Figure 3: User-specific predictability variance; some users are markedly more predictable than others, as measured by LLM-judge scores across epochs.

Practical upper bounds are measured with pass@k accuracy: 17.1% of LongNAP’s predictions are well-aligned ($\geq 0.5$ LLM-judge) with ground truth, rising to 26% for highly-confident predictions—demonstrated via empirical calibration with intra-cluster variance.

Figure 4: Pass@k scores for LongNAP, reflecting the probability of producing well-aligned trajectories.

Figure 5: Calibration: high-confidence prompts correspond to higher accuracy (pass@1 improves from 10.3% to 25.9%).

Ablation and Mechanistic Analysis

Ablation studies underscore the criticality of reasoning and retrieval mechanisms: removal of either component degrades performance by ~15–19%. Preservation of chronological order (non-shuffled training) further enhances efficacy. Visualization reveals that LongNAP retrieves context from temporally diverse regions, drawing on user history spanning days.

Figure 6: Retrieval distribution illustrates LongNAP’s capacity to leverage temporally distant context for action prediction.

In-depth analysis of reasoning traces across users highlights substantial diversity in learned reasoning strategies, with some users exhibiting homogeneous trace patterns and others demonstrating richer behavioral variance.

Figure 7: Embedded reasoning traces show clustering by user, evidencing personalized modeling.

Reasoning traces gradually shorten during training, especially in the retrieval phase, with qualitative convergence towards retriever-query-like conciseness, while prediction phase traces maintain higher-order behavioral abstraction.

Figure 8: Training dynamics: retrieve-phase traces shrink, prediction-phase traces remain expressive.

Applications, Privacy, and Alignment Considerations

The practical implications of NAP and LongNAP are multifaceted:

• Online Learning: The powerNAP system demonstrates asynchronous online adaptation, where the model incrementally learns from ongoing interaction data without batch retraining.
• Assistive Automation: SleepWalk, an execution agent, leverages LongNAP outputs to partially automate routine user actions.
• User Privacy: By localizing retrieval and reasoning traces, privacy exposure is constrained; however, full device context remains sensitive, mandating deployment infrastructure supporting PHI and PII protection.
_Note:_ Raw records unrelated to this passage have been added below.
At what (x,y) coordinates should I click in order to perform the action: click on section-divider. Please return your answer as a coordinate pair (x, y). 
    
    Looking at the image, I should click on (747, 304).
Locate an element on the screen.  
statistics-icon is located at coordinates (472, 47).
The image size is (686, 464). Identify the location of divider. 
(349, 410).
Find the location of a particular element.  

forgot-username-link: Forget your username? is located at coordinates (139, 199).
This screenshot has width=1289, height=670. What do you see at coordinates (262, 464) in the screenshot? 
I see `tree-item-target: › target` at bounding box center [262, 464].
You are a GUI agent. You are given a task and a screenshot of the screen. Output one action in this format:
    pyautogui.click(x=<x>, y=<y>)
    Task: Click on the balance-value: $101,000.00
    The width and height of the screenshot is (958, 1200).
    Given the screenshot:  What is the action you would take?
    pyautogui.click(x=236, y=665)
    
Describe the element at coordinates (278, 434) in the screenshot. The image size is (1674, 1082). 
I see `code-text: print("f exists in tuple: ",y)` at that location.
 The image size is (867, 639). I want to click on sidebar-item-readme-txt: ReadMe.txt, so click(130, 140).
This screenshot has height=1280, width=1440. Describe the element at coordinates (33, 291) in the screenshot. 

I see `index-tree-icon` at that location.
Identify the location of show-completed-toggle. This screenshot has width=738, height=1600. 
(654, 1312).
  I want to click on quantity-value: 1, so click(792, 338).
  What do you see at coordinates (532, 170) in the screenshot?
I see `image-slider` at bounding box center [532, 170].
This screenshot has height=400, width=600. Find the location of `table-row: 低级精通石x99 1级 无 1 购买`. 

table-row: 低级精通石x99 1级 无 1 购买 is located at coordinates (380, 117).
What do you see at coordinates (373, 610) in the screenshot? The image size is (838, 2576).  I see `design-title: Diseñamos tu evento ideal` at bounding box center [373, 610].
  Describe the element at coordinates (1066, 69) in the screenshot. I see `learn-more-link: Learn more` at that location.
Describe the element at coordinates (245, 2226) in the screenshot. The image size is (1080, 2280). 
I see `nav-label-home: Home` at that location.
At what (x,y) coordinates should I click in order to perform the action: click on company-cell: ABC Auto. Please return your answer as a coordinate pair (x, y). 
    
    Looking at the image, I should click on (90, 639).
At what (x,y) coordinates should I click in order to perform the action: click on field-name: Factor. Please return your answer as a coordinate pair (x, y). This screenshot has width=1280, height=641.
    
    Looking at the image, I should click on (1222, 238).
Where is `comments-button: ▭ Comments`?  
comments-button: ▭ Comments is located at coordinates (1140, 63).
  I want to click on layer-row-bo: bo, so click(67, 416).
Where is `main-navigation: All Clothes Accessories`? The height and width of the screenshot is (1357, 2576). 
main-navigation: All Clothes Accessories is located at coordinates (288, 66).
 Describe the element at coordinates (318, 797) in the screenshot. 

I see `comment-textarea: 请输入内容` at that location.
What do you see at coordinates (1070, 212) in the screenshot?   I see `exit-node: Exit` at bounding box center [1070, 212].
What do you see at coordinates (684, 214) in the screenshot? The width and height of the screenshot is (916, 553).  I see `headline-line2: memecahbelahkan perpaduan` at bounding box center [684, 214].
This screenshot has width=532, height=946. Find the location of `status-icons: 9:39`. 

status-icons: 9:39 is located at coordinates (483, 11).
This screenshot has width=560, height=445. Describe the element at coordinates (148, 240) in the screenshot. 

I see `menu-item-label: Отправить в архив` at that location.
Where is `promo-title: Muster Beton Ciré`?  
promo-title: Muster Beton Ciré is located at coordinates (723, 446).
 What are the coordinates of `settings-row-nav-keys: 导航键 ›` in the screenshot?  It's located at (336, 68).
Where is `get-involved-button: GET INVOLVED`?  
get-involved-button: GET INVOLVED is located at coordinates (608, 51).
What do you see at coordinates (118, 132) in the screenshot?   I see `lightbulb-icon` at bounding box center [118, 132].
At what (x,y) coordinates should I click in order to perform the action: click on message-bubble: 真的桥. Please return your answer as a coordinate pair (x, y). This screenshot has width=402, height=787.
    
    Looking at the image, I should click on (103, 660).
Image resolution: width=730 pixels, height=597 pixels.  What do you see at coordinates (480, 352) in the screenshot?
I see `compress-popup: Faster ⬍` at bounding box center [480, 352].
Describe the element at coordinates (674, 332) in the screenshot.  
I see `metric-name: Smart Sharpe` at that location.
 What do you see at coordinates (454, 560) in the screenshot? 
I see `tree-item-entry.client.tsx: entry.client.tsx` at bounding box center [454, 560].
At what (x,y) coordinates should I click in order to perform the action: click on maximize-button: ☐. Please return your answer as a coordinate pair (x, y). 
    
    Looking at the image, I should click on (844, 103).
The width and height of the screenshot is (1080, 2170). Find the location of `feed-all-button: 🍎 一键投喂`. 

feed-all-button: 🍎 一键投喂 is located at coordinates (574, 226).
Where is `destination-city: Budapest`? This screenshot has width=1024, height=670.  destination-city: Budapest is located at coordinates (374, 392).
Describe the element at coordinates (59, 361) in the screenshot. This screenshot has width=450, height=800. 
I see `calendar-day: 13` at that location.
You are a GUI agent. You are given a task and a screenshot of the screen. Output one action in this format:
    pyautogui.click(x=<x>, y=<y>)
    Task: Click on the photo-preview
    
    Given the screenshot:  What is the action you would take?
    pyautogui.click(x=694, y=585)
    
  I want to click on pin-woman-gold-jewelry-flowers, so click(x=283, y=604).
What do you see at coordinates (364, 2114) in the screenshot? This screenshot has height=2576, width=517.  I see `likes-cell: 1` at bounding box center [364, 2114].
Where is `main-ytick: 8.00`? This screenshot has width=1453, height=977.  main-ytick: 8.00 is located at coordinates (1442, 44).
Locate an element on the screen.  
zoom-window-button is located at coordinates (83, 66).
On-device training and inference are posited as desirable future directions, backed by low-compute adaptation (e.g., LoRA, quantization).
• Alignment: Predictive modeling of user actions can potentially reinforce undesired behaviors (e.g., habitual procrastination). The authors advocate for value elicitation and steerable reward mechanisms to address the alignment problem.

Relation to Prior Work and Future Directions

LongNAP builds upon advances in world models, retrieval-augmented generation, and in-context learning, shifting focus from sim-to-real paradigms and web-scale proxies to individualized, longitudinal user modeling. The approach is conceptually related to metacognitive reasoning reuse and personalized assistant architectures. Future work is hinted at leveraging richer data types, more efficient per-user adaptation (multi-tenant LoRA serving), and improved online reward mechanisms for robust long-horizon modeling.

Conclusion

In summary, "Learning Next Action Predictors from Human-Computer Interaction" substantiates the tractability of next action prediction at the individual user level by formalizing the NAP task, releasing scalable annotation pipelines, and introducing the LongNAP architecture optimized via policy gradients and semantic similarity rewards. LongNAP achieves strong single-user and moderate cross-user generalization, with critical dependence on reasoning and retrieval mechanisms. The research implies practical advances in personalized AI systems, privacy-sensitive modeling, and generalizable user models, with prospective utility for proactive assistants and continual adaptation. Future work must address scalable online training, nuanced alignment, and robust privacy-preserving deployment.